• Interpellation du Ministre Vervoort concernant l’impact financier pour la Région suite à la réforme des allocations d’insertion

    Monsieur le Ministre-Président,

    Les différentes réformes adoptées au niveau fédéral visant à organiser une limitation dans le temps des allocations d’insertion sont entrées en vigueur.

    Comme je l’ai expliqué lors d’une précédente interpellation, il apparaît que ces réformes auront un impact négatif conséquent pour les CPAS de notre Région. En effet, alors que l’accord de gouvernement fédéral prévoyait des compensations financières au bénéfice des CPAS afin de neutraliser cet impact budgétaire, il apparaît que celles-ci ne remplissent que partiellement leur objectif.

    Le financement de ces nouvelles charges pour les CPAS est en effet conditionné par l’octroi de revenus d’intégration sociale.

    Or, il apparait que, dans certains cas, des personnes ne se voyant plus octroyer d’allocation d’insertion, se verront refuser leur demande de RIS. Dans cette hypothèse, aucun financement du fédéral n’est prévu et pourtant, l’instruction de ces demandes impliquera indubitablement une charge pour les CPAS de la Région.

    L’absence de compensation financière du fédéral persiste également dans le cas où une personne ne bénéficiant plus de ses allocations d’insertion demande une aide financière ponctuelle au CPAS (facture électricité). Ici aussi une nouvelle charge provenant de la réforme des allocations d’insertion apparaît dans le chef des CPAS et ne semble pas être supportée par le fédéral. Ce financement parcellaire aura également des répercussions sur les finances des communes dès lors que celles-ci sont tenues de compenser le déficit des CPAS en vertu de l’art. 106 de la loi organiques sur les CPAS.

    Enfin, depuis 2013, les Régions (S1312) et les communes (S1313), faisant partie de l’entité 2 du secteur S13, sont co-responsables de leur déficit. On peut donc en conclure qu’un déficit important des communes peut également affecter les finances régionales.

    En conclusion, le financement fédéral parcellaire des CPAS visant à compenser les nouvelles charges de ces institutions affectera sans aucun doute les finances communales qui, impacteront, à leur tour, les finances de notre Région. 

    Dans le cadre de la réforme du financement des communes, l’accord de gouvernement stipule que  les dotations générales seront globalisées et réparties « selon des critères objectifs et des mécanismes de pondération qui seront évalués et actualisés en tenant mieux compte des disparités et besoins fondamentaux des communes, notamment en termes de tension démographique et d’indices de pauvreté ». Les mêmes critères seront utilisés pour la distribution et la répartition des financements complémentaires intitulées « nouvelles solidarités ».

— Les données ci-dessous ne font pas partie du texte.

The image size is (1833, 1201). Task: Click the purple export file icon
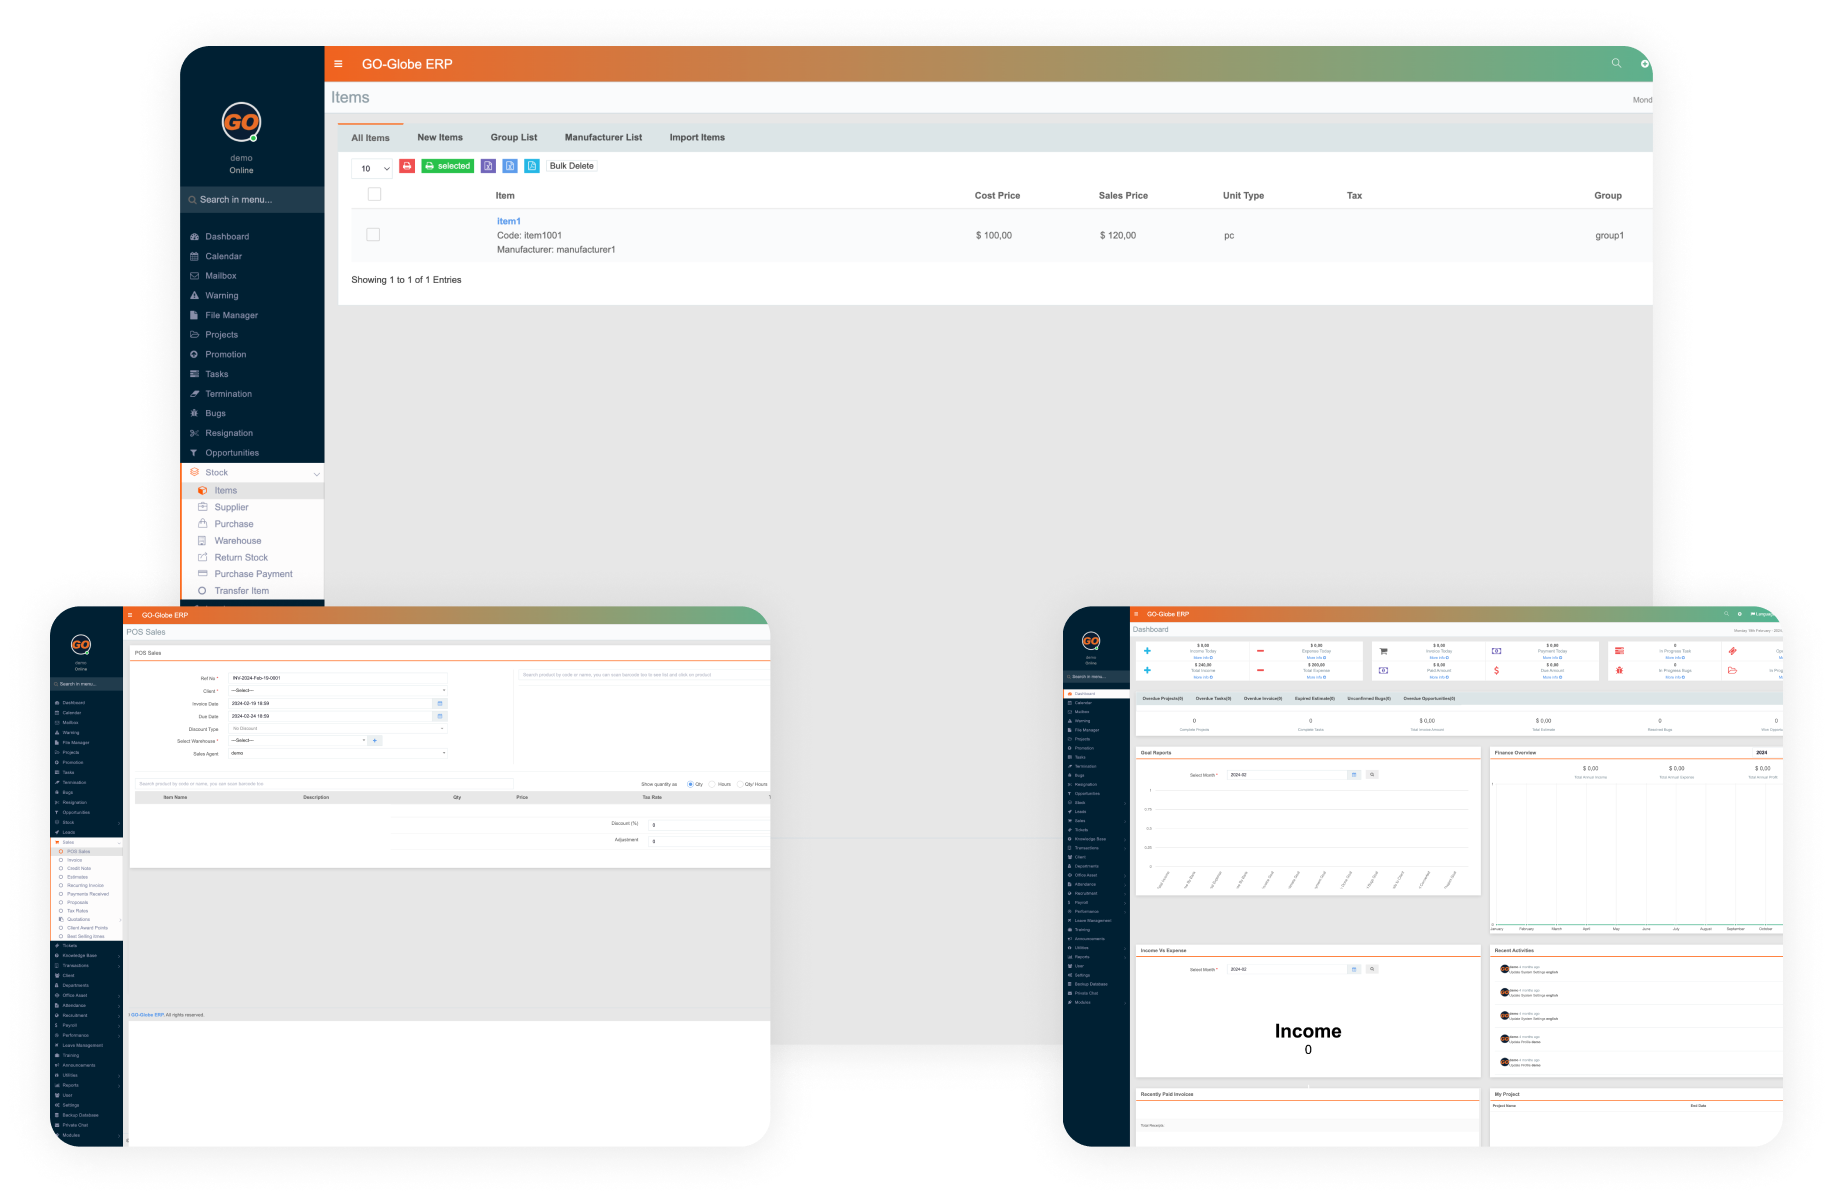(x=488, y=166)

    Suivant l’accord de majorité, de nouveaux critères seront donc déterminés s’agissant de la répartition du financement des communes par la Région. Dans le cadre de ces critères, envisagez-vous que l’un de ces critères prenne en compte la situation financière des CPAS bruxellois, notamment dans l’hypothèse où ceux-ci se trouveraient dans une situation particulièrement précaire de par le financement déficient du fédéral dans le cadre de ses réformes du chômage?

    Enfin, dans le cadre des discussions entre le fédéral et les entités fédérées relatives aux objectifs de déficit et d’endettement de l’Etat belge, comptez-vous, en cas de déficit trop important de notre Région, invoquer le transfert de charges du fédéral vers les entités fédérées qui doivent alors puiser dans leur réserves pour réparer ces conséquences indépendantes de notre volonté ?

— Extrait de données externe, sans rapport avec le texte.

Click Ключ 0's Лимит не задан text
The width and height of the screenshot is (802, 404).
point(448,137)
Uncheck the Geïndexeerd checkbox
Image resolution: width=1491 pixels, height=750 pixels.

    Lors de ma réplique, j’ai eu l’occasion de clarifier la situation du terme “exclusion du chômage”. En effet, lors des débats en commission, d’autres députés ont amalgamé les exclusions relatives au contrôle de la disponibilité active des demandeurs d’emplois avec les exclusions liées à la limitation dans le temps des allocations d’insertion. Bien qu’il s’agisse de deux réformes impactant négativement les finances de nos communes et CPAS, une certaine rigueur est nécessaire lorsqu’on traite de sujets aussi sensibles et celle-ci fit défaut dans le chef de certains députés présents à la commission. J’ai précisé que je resterai très vigilant au débat qui auront lieu dans le cadre de cette réforme.